[Exercise data Boundary: Start]

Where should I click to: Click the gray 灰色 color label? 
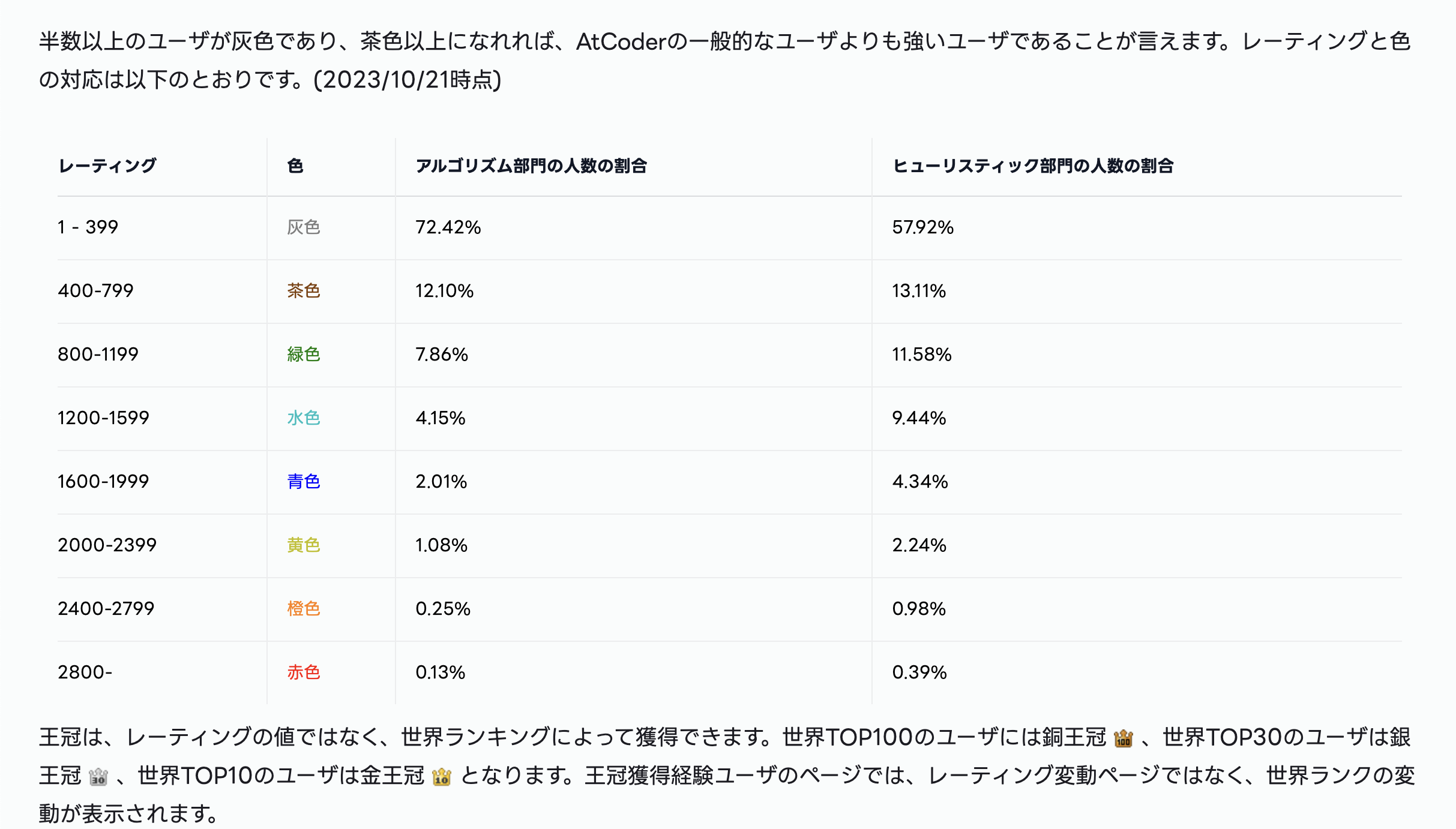click(x=304, y=227)
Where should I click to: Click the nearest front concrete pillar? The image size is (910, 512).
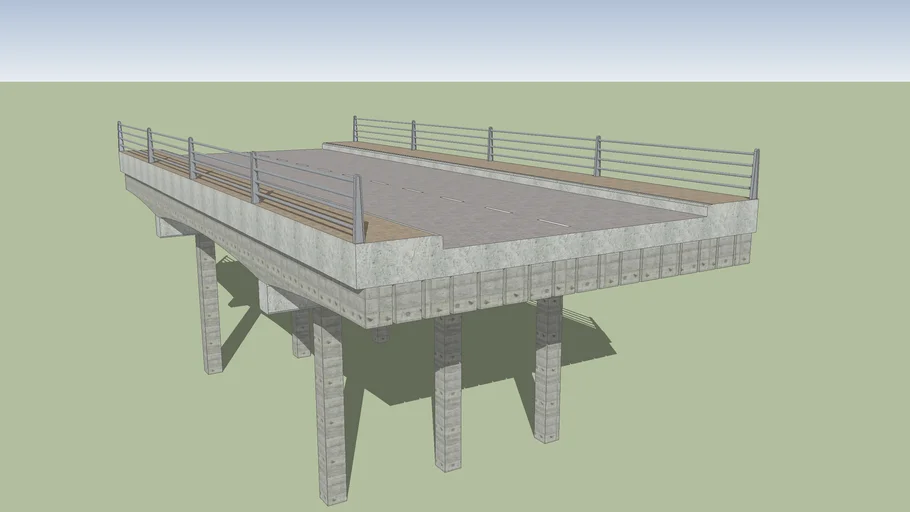coord(330,410)
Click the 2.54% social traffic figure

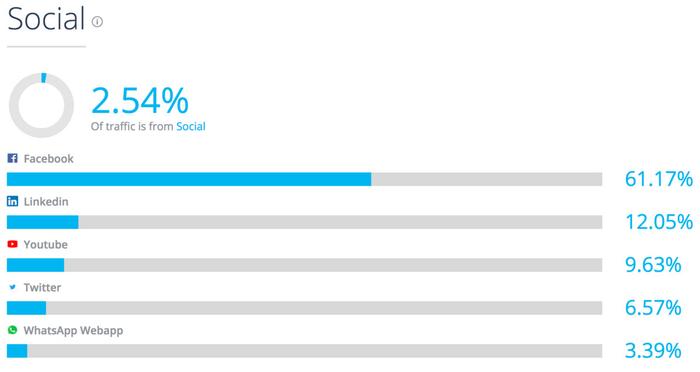pyautogui.click(x=140, y=101)
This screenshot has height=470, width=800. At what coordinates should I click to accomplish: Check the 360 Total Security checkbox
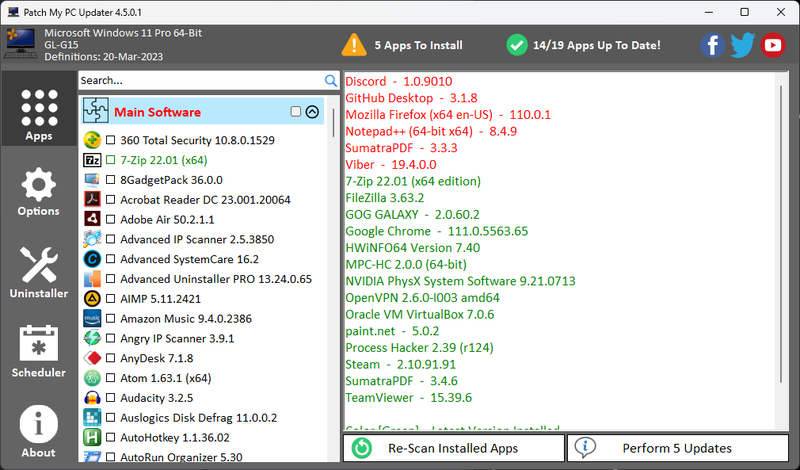tap(110, 141)
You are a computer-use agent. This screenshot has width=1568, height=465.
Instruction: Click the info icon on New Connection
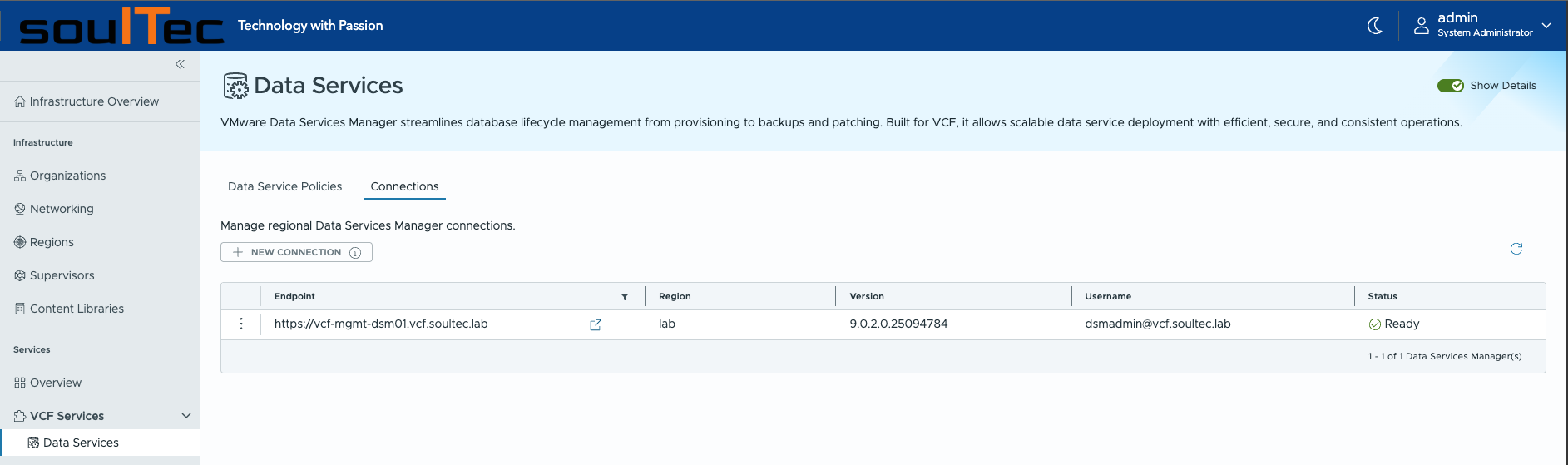point(355,253)
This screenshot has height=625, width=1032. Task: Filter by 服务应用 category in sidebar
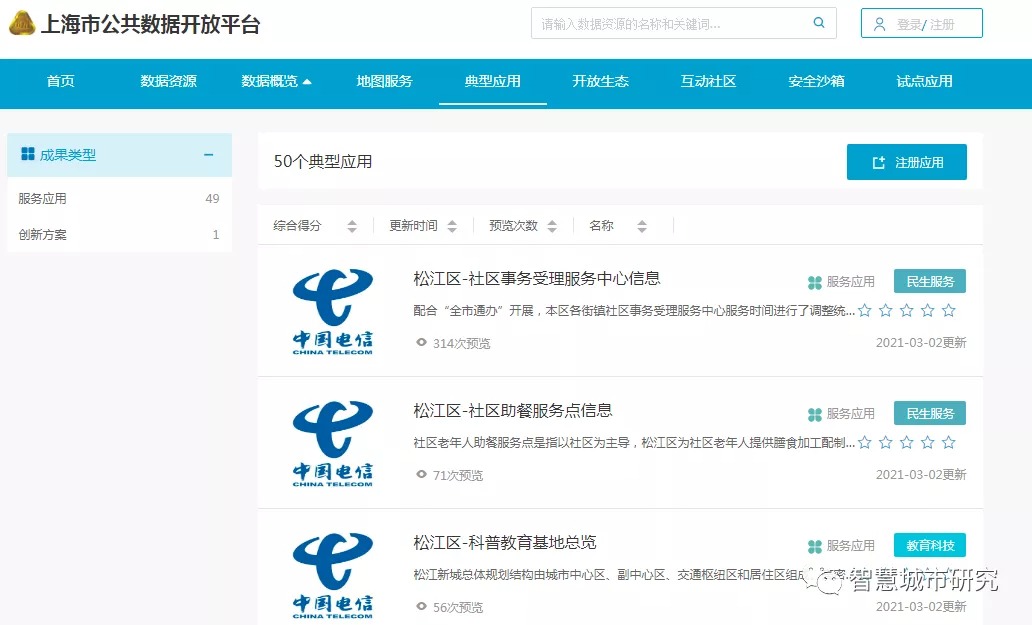click(x=42, y=199)
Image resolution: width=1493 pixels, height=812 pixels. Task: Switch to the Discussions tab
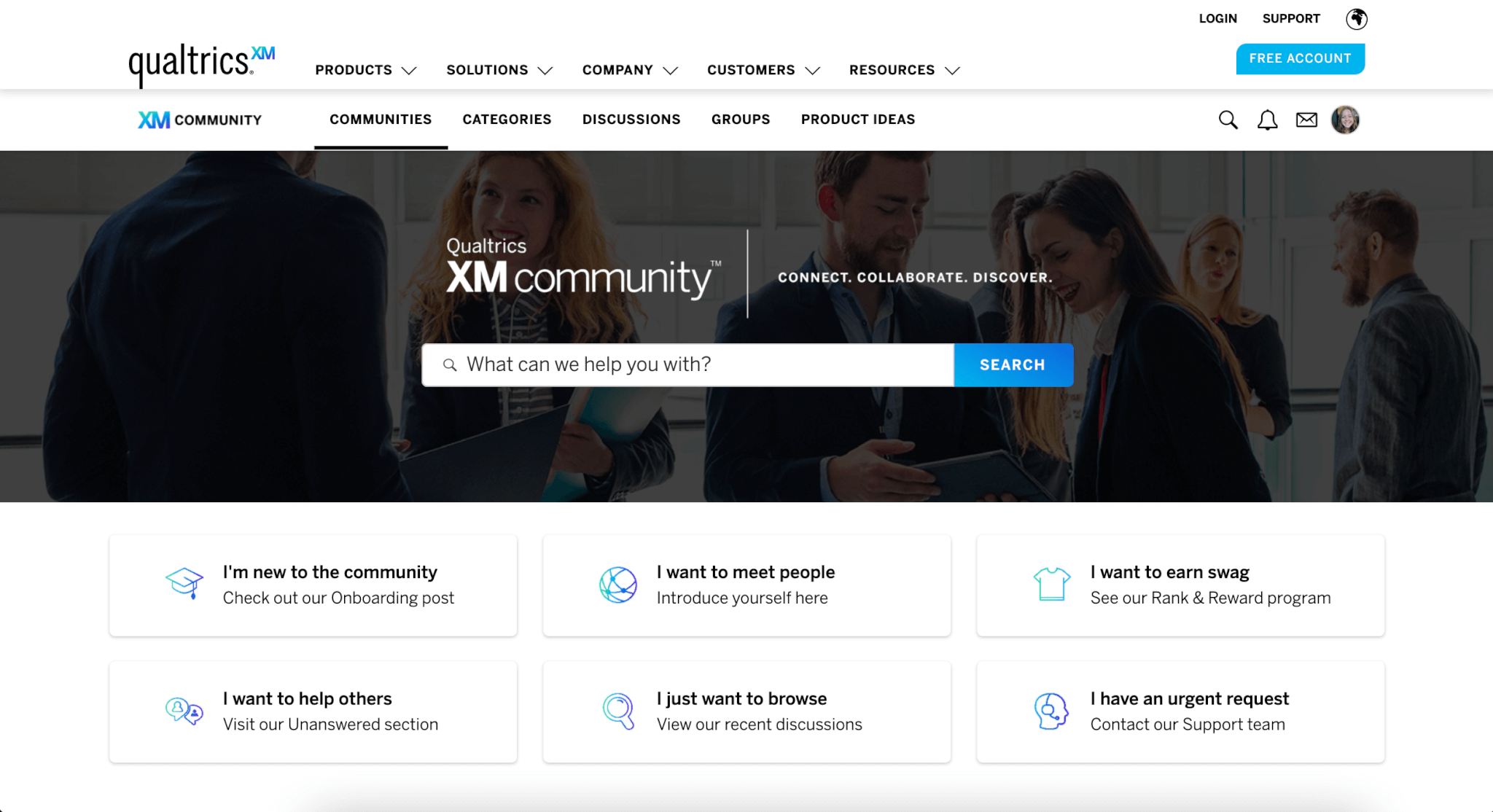[631, 120]
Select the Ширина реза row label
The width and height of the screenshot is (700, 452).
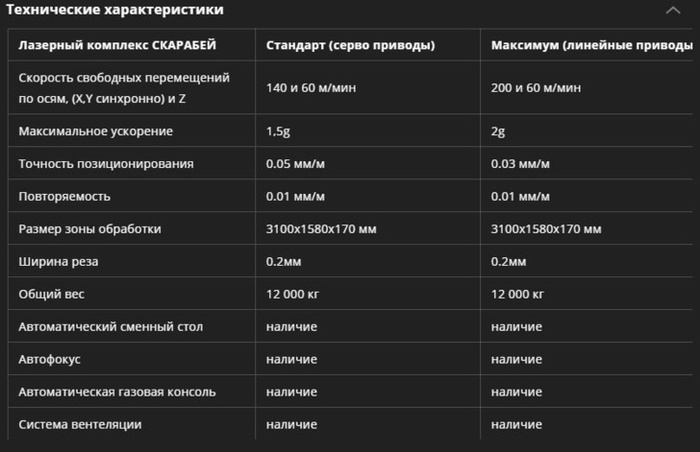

[Exercise data Boundary: End]

*Work to be completed*.
Extract exactly the lines from the one containing "This screenshot has height=470, width=800." through the last line of the records above, both included, and leave out the pictures.

*Written response*.
This screenshot has height=470, width=800. At what coordinates should I click to accomplish: Check the 360 Total Security checkbox
tap(110, 141)
You are a computer-use agent. This screenshot has width=1568, height=465.
Instruction: Click the info icon on New Connection
point(355,253)
This screenshot has height=625, width=1032. Task: Filter by 服务应用 category in sidebar
click(x=42, y=199)
Image resolution: width=1493 pixels, height=812 pixels. Task: Switch to the Discussions tab
[631, 120]
Select the Ширина реза row label
The width and height of the screenshot is (700, 452).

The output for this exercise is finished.